If Maduro doesn’t see the light, the thinking probably goes, then maybe those around him in the Venezuelan security establishment and the Socialist party will, and maybe they’d be willing to turn on him in order to get a deal that, at least until the election, would leave their positions more or less untouched. Again this seems like a long shot. Venezuelan prosecutors on Tuesday separately ordered Guaidó to appear before them next Thursday to answer questions about his alleged involvement in a “coup plot,” which doesn’t seem promising.
UNITED STATES
188,530 confirmed cases (+24,742), 3889 reported fatalities (+748)

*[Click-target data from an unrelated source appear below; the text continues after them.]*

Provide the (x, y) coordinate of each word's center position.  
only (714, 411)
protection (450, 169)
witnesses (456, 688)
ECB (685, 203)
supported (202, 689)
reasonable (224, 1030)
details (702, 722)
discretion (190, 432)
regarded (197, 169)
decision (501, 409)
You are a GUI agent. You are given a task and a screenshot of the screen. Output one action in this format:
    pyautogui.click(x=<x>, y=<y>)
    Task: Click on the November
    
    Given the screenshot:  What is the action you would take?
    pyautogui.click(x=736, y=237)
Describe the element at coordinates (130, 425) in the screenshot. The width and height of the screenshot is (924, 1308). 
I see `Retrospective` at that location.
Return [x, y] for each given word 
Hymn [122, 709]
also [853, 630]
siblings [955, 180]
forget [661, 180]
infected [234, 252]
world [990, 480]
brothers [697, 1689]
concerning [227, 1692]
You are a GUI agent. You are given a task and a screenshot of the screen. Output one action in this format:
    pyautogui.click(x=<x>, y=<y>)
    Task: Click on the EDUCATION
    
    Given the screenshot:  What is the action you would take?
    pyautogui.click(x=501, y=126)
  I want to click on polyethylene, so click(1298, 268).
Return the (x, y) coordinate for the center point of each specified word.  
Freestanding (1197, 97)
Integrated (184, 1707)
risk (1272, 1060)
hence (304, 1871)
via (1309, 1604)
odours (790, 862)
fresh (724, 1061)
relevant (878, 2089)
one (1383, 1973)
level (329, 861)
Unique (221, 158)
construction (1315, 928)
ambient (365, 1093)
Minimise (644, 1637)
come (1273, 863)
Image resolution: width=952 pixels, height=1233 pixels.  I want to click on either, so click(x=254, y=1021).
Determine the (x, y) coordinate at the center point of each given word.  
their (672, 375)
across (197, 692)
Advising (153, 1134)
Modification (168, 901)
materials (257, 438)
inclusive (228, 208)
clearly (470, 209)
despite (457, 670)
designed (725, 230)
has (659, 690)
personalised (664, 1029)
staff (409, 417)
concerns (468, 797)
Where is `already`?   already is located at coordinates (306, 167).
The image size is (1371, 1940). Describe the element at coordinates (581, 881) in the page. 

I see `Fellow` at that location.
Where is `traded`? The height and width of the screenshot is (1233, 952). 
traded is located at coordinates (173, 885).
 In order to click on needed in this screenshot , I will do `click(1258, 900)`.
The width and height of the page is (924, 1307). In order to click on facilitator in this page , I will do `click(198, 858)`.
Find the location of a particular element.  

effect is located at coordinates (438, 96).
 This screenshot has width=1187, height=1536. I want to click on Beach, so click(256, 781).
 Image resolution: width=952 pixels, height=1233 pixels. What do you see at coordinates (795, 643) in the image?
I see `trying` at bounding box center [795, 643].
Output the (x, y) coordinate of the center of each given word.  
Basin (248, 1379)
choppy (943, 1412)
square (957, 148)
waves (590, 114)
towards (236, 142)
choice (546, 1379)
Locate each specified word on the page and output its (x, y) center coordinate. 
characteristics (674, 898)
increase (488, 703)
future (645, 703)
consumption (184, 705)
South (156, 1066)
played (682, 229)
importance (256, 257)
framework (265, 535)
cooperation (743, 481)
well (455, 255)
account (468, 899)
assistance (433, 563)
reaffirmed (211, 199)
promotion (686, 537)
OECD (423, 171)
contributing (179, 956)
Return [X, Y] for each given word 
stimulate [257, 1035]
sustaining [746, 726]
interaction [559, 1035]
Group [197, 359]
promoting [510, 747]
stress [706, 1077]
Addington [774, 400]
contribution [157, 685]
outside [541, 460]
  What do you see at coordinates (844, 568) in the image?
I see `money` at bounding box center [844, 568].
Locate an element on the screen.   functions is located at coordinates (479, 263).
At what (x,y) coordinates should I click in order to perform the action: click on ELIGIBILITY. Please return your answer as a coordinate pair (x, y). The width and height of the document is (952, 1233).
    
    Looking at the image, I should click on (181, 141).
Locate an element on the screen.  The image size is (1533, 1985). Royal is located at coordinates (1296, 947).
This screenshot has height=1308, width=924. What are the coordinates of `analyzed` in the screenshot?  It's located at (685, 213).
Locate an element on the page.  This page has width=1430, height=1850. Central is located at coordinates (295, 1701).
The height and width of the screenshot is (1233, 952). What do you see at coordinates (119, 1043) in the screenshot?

Finally, I don’t have a piece to share with you in this space tonight, just my own unfounded skepticism. The Trump administration is projecting 100,000 to 200,000 COVID-19 fatalities in the United States before the pandemic subsides. It’s portraying these figures as a huge win, compared with the 2 million or so it says would have died had no social distancing measures been put into place. I have to say I’m not sure how to react to this. I’m by no means a Coronavirus Truther or whatever, but given the administration’s track record I can’t help but wonder if we’re now at a stage where it’s throwing around incomprehensible numbers of fatalities as a conditioning tool, so that Trump can later claim victory because he only oversaw a catastrophe as opposed to the apocalypse. I have no basis for this suspicion beyond the thorough and consistent contempt that Donald Trump and everyone around him has shown for the truth, so don’t quote me on it or anything. I’m probably wrong. It’s just how I feel.